Electricity in the UK is 240V AC, and uses a type G socket. (Bathrooms frequently provide a BS 4573 socket for shavers and electric toothbrushes; these are not suitable for plugging a European two-pin plug into.)


The UK uses the Pound Sterling (GBP) as its currency. Debit and credit cards are commonly accepted in most venues, via Chip and Pin or contactless payment (including Apple and Android Pay). Since the COVID-19 pandemic, some venues have stopped accepting cash payments. The £50 note is commonly not accepted by most venues due to its rarity; if ordering money from a bureau de change, then requesting £20 denominations is recommended.


Daytime temperatures in Swansea in September are typically around 18°C. September has changeable weather, so there may be long periods of sunshine, or many rainy days. The Bay Campus’s coastal position also gives it some strong winds—a raincoat is recommended over an umbrella.

Stick around!

Swansea is the gateway to the Gower peninsula, the UK’s first Area of Outstanding Natural Beauty. Early September is frequently one of the best times of year weather-wise, so we would strongly recommend you to stay for a long weekend before or after the conference, if you are able.

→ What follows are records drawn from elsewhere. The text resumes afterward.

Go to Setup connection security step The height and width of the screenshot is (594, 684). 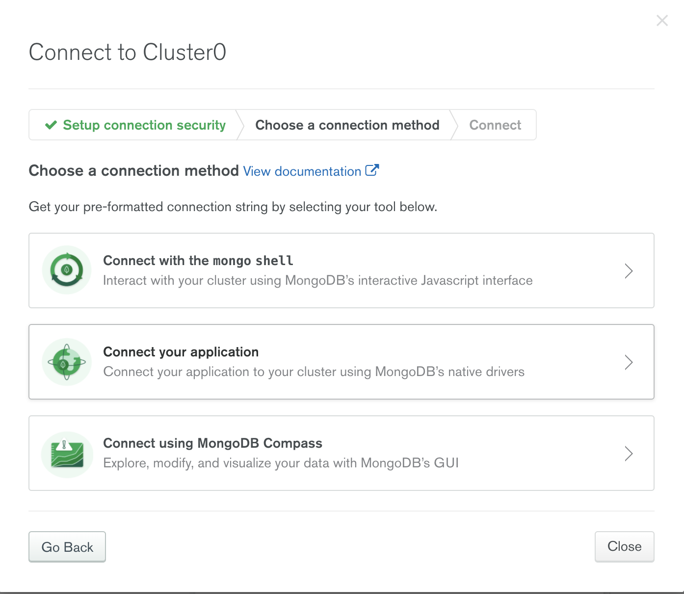pos(135,125)
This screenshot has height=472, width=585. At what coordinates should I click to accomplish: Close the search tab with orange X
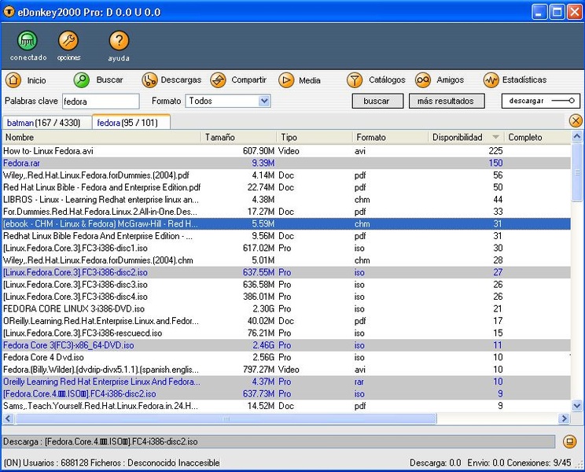(x=576, y=120)
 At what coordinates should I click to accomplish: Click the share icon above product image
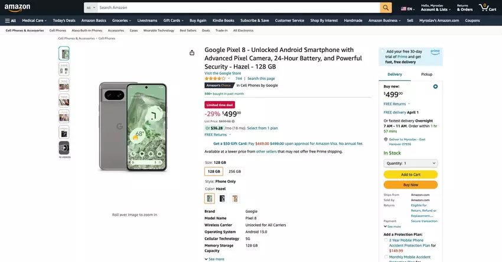pos(192,53)

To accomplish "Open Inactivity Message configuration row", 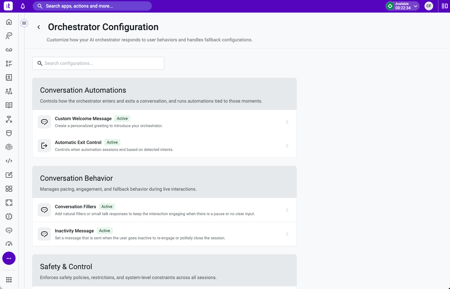I will 164,234.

Whether you like to stroll, surf, swim, or just sunbathe, the Gower beaches are some of the best in Europe. All are accessible by bus or car (with a short walk to the sand in some cases), or by bike for the more athletic. Recommended options include Langland (beach huts, cafes), Three Cliffs (striking scenery, many footpaths), Oxwich (long sands, food options), Port Eynon (camping, fish and chips), and Rhossili (National Trust shop, Worm’s Head tidal island).

Ice cream

Swansea and South Wales saw a significant amount of Italian immigration in the 19th and 20th centuries, bringing with it some of the gelateria culture to the Swansea area. Recommendations include: Joe’s, Ripples, and Verdi’s.


Getting around

Swansea has a good range of bus routes covering most of the city and Gower; depending on your plans, the timings may or may not be convenient. Routes can be planned using Traveline. There is a Nextbike/Santander Cycles bike hire scheme with stations along the curve of Swansea Bay—the route is almost completely flat and separated from traffic. Venturing into Gower the terrain is hillier and the routes are shared with cars, so would be better suited for the more athletic cyclist. Car hire is available from Enterprise or Day’s.